Congratulations, Liberals and “supporters” — you’ve just elected the most unaccountable leader in Canadian political history! Give yourselves a round of applause!
But wait, you might say. Didn’t the party throw open the doors to let in all kinds of new ideas and to allow the broadest level of participation in Canadian history? Well, maybe, but when you think about it, not really. Remember, this was a leadership convention and not a policy convention, despite what some of the contenders seemed to believe. And according to the party’s new rules, only paid-up members and not the new “supporters” get to vote on policy, or the “new ideas” that the party hopes to attract, so really, throwing open the doors so to speak didn’t really produce new ideas. What it did do was populate the party’s database, so that they can hope to turn those 300,000 new “supporters” into potential donors and maybe members. Maybe.

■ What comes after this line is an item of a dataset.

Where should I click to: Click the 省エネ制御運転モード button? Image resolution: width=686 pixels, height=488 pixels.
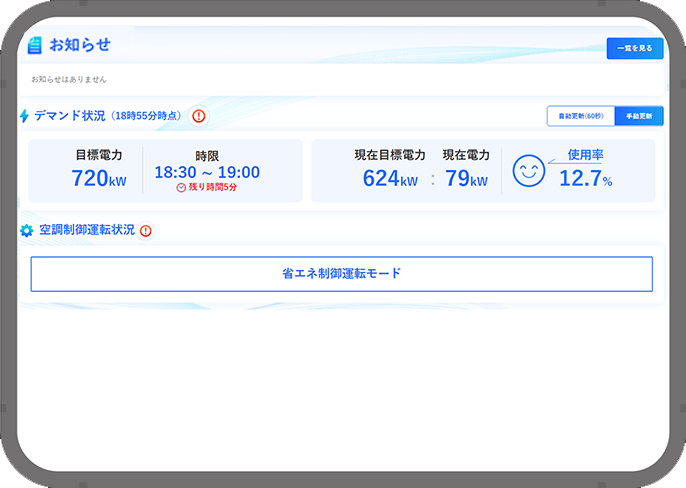tap(341, 273)

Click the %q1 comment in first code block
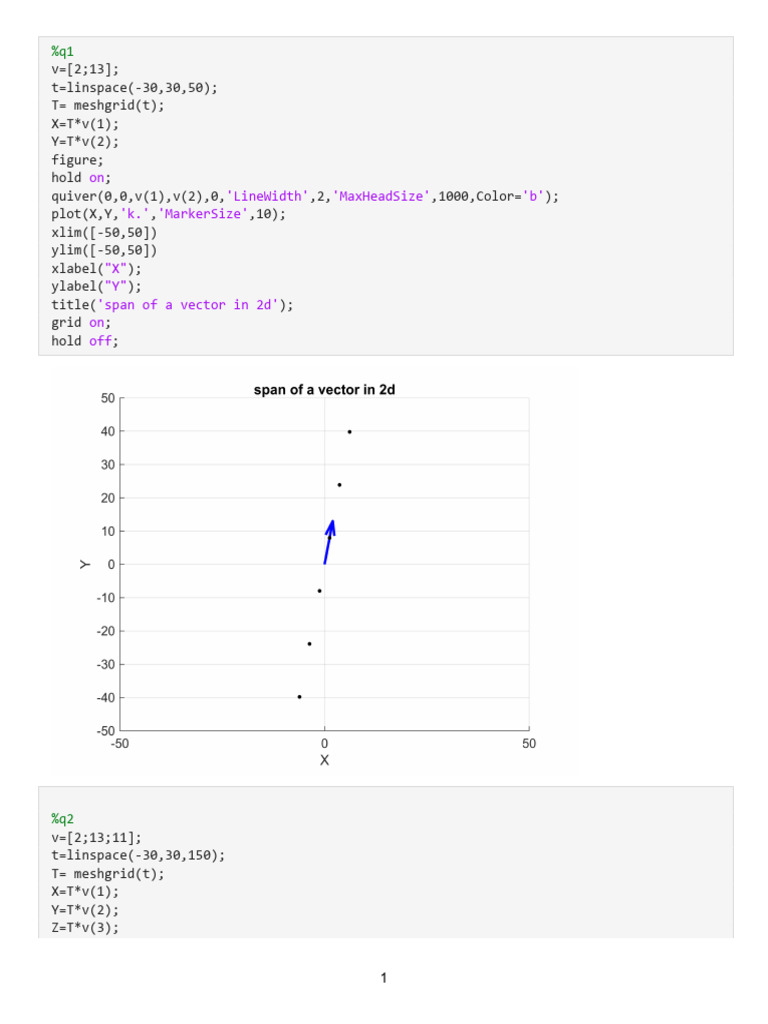coord(63,51)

As for the “broadest level of participation,” which is often conflated with the term “most democratic,” as though one could effectively rank the level of democracy on a scale of 100, therein lies the rub with the accountability to the leader. In times gone by, and as still happens in a few Westminster legislatures, it’s the MPs who choose the leader. Why is this important? Because when they choose the leader, they can also fire said leader. Witness what happened to Margaret Thatcher in 1990, or the more recent ouster of Kevin Rudd in Australia (and the two subsequent failed attempts to oust Julia Gillard) — it means that the caucus has a hand in the power that the leader has over them, and they can decide when to end it and elect someone new.

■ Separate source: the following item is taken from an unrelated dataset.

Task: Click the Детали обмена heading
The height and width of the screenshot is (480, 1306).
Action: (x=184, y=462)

Not so in Canada. Since the Liberals first held a delegated convention in 1919 — to make it “more democratic” — it blunted the ability of caucus to hold the leader to account because that leader now had the “democratic legitimacy” to govern. Mackenzie King once reputedly told his caucus, in the wake of a scandal, that they didn’t select him and that they could not remove him. And while most parties have some mechanism for a leadership review at policy conventions — witness that Thomas Mulcair secured a 92.3 percent approval in this weekend’s NDP convention — those reviews tend to only happen every couple of years, and don’t allow for much input by the caucus, despite the fact that they are most affected by that decision. One need only remember the great defection from the Canadian Alliance under Stockwell Day’s leadership to see what happens when the leader and his “democratic mandate” come up against the caucus that he controls.
This new “supporter” system removes even one that level of accountability to party membership, as fleeting as it might be, because as many as three quarters of the people who voted in this contest are not party members, but “supporters.” How can a nebulous group with no actual affiliation with the party be expected to hold the leader to account? They can’t, and if Justin Trudeau turns out to be a tyrant or a giant mistake, he still has the “democratic legitimacy” of over 100,000 voters casting a ballot to justify himself. And think of how much worse it would have been if Joyce Murray had won, and pushed for the verifiably nonsensical notion of “electoral cooperation,” based not on the will of the party, but by the votes of outsiders who wanted to impose this vision of electoral democracy in this country on the party? It would have been a recipe for chaos, and quite likely disaster for the party itself.
And while Trudeau is saying some very smart and civically literate things about getting the party’s grassroots re-engaged in the choice of their own candidates with open nominations, and with the formulation of policy and the party platform in advance of the election in 2015, he still remains wholly unaccountable to anyone, which should be a very worrying prospect. Some people have remarked that these kinds of concerns are “too technical” and hardly matter. But it does matter. If you don’t treat this stuff like it matters, then it is easy to be abused. Understanding the system and what these votes actually mean matters, and hopefully that message will resonate by the time the next leadership contest, whatever the party, happens.